**Work to do**:
**a)** In the blog entry, edit the passage between "Also, I just" and "using position-independent code.", inclusive, replacing "shared library" with "dynamic library".
**b)** Using the blog entry, mark each statement yes or no and quote the words that decide it: (i) The author contributed the fix that stops the C tests from being performed twice to libtool. (ii) The installed VM is linked as a shared library. (iii) The new aclocal puts m4 files from the distribution directory literally into aclocal.m4.

**Passage provided**:

━━━━━━

Older blog entries for bonzini (starting at number 11)

To complete my previous findings on Libtool, I must say that indeed the libtool people provided me with a solution to prevent the C++/Java tests from appearing in configure (it will be in libtool 1.6 but I backported it) and that I found a way to avoid that the C tests are performed twice (I have contributed it to libtool and it will also be in 1.6).

Also, I just updated to the last Automake 1.8 beta, and the new implementation of aclocal saved over 300k on my tarball, so not everything's wrong in the Autotools after all... :-) (aclocal now includes m4 files that are in the distribution directory using m4_include, and not literally in aclocal.m4).

Yesterday I decided that it would have been cool if GNU Smalltalk was compiled as a shared library. With the support for ELF visibilities that is in gcc 3.3, that should have been possible without much performance degradation (note that the installed VM still is linked statically though). Then I also decided that I should compile the shared library with -fomit-frame-pointer because I do need the register that is lost for the GOT pointer when using position-independent code.

━━━━━━

**Data block**:

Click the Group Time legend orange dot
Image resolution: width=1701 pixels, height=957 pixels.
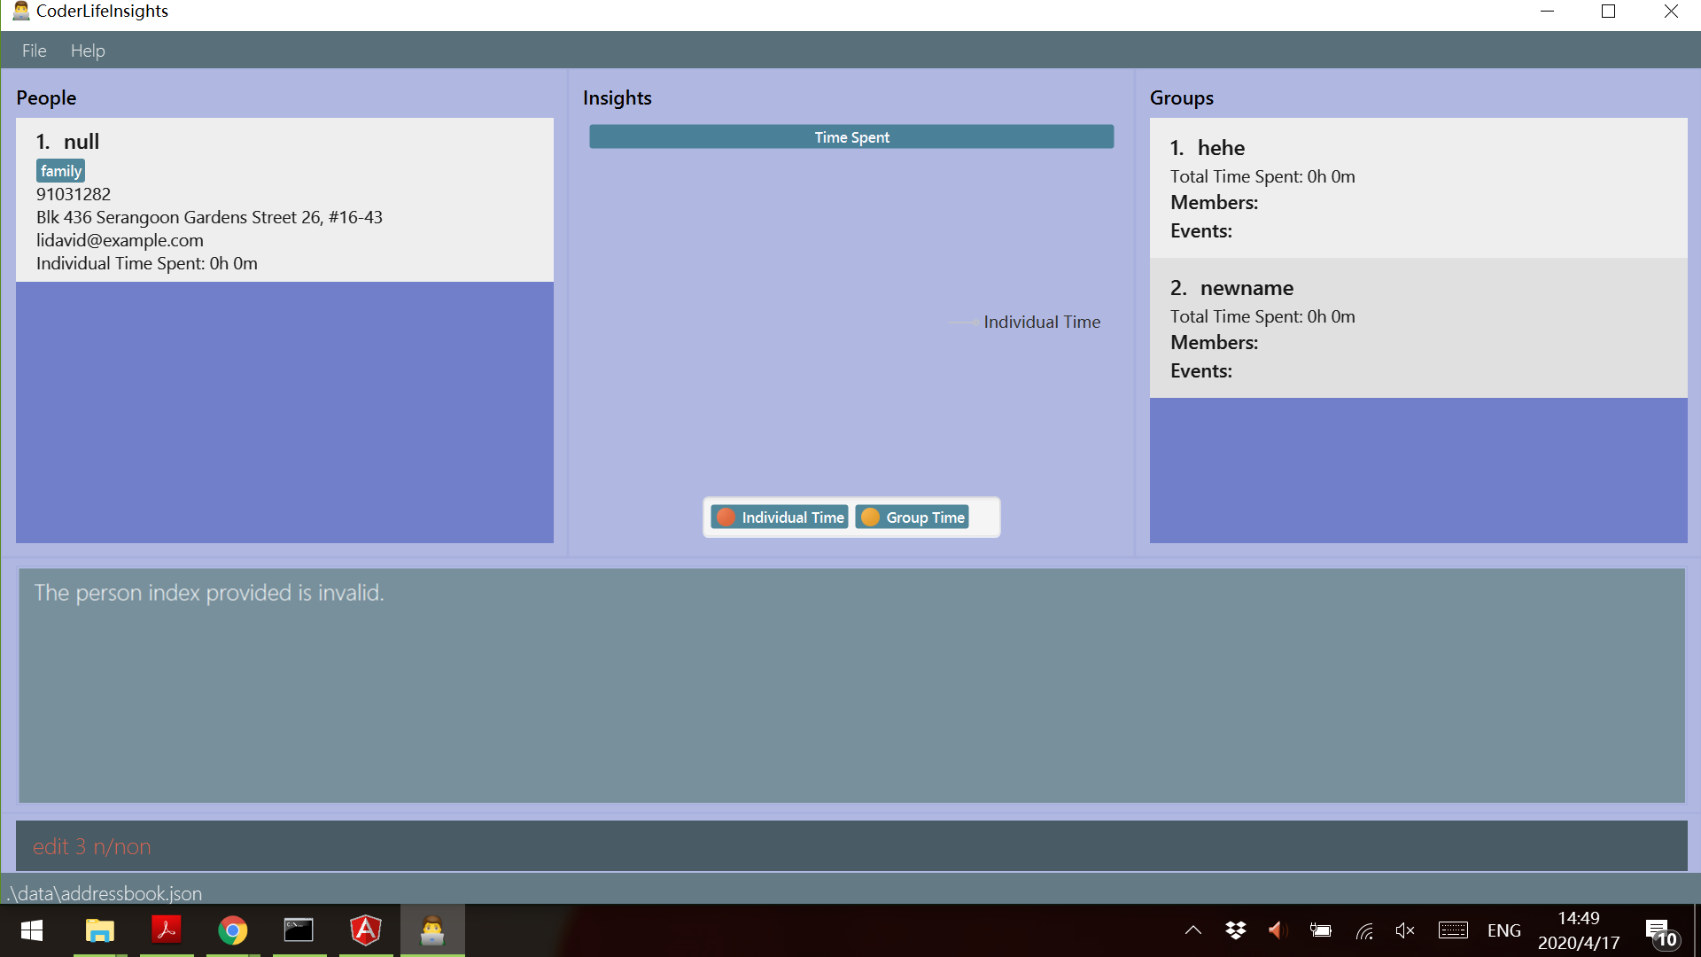[870, 517]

━━━━━━

**Answers below**:
**a)**
Also, I just updated to the last Automake 1.8 beta, and the new implementation of aclocal saved over 300k on my tarball, so not everything's wrong in the Autotools after all... :-) (aclocal now includes m4 files that are in the distribution directory using m4_include, and not literally in aclocal.m4).

Yesterday I decided that it would have been cool if GNU Smalltalk was compiled as a dynamic library. With the support for ELF visibilities that is in gcc 3.3, that should have been possible without much performance degradation (note that the installed VM still is linked statically though). Then I also decided that I should compile the dynamic library with -fomit-frame-pointer because I do need the register that is lost for the GOT pointer when using position-independent code.

**b)**
(i) Yes: "I found a way to avoid that the C tests are performed twice (I have contributed it to libtool and it will also be in 1.6)"
(ii) No: "note that the installed VM still is linked statically though"
(iii) No: "aclocal now includes m4 files that are in the distribution directory using m4_include, and not literally in aclocal.m4"